But the Buddha said, don’t need to physically harm yourself. In other words you do not need to go out looking for trouble, trouble will find you. The world is full of opps for patience. “Patience is the highest austerity.” The Buddha was a genius.

Before we go more into what we mean by patience, how about we get some agreement on what is not patience? What are some examples?

I was thinking of diff between patience and impatience and thought of the Taoist saying, soft overcomes hard. This is used in martial arts. Or we could say that Soft wisdom overcomes hard wisdom. By hardness, resistance, being brittle, rigid, these are not wholesome states. I find that my response to stress is to create a sort of psychological wall around myself. Toughness. This is what I often notice and work with.

Need to keep the energy flowing between us and the world, even if we momentarily hate the world. We cannot completely separate ourselves from the world. We have to learn to live in it in a way that’s healthy for us and for the world.

Mahayana literature takes a rather uncompromising stance about anger. For example, I believe this is from Shantideva: “One moment of anger destroys all merit one has accumulated through practice.”

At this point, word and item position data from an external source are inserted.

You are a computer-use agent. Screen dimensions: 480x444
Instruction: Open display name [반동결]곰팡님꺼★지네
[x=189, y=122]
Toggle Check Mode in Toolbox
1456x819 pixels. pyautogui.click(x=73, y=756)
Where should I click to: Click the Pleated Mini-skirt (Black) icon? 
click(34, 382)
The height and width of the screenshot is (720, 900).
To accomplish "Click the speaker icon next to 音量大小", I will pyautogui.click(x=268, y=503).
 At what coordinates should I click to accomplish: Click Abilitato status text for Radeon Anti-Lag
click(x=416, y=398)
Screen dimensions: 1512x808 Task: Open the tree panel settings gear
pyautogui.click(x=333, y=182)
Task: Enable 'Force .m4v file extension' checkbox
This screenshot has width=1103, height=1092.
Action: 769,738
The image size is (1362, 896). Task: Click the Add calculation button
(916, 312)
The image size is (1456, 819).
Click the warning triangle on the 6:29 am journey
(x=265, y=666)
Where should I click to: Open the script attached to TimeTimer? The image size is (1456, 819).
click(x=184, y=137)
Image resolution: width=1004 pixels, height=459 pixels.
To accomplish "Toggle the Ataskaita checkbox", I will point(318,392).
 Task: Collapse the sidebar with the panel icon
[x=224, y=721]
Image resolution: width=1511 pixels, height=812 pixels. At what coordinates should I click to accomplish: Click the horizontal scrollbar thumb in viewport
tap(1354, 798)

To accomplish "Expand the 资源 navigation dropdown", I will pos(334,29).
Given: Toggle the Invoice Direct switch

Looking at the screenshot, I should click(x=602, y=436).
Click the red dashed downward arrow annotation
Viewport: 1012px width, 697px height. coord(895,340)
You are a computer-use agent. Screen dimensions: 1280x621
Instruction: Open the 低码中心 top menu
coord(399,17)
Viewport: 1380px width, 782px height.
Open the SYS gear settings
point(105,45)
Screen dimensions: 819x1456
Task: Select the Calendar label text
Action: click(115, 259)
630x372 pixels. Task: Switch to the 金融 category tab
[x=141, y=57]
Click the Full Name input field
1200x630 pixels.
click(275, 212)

Are we meant to take this literally? Always important to see the spirit of a teaching rather than getting caught up in ideas we’ll probably just use to make ourselves feel bad about ourselves. The spirit is that as aspiring bodhisattvas we want to acknowledge our connectedness with other beings. Anger can cut us off from other beings.

Heard a talk once where the distinction was made between patience with animate vs inanimate objects. Some people are patient with people but get super pissed off at inanimate objects, like the toothpaste tube, things breaking down, or the lost keys. Some people have a lot of patience for animals or children, but none for adults. But here I think we’re pretty much talking about other people and about ourselves. We may want to start with the easy stuff – that way we can get some practice for when the more challenging things come around…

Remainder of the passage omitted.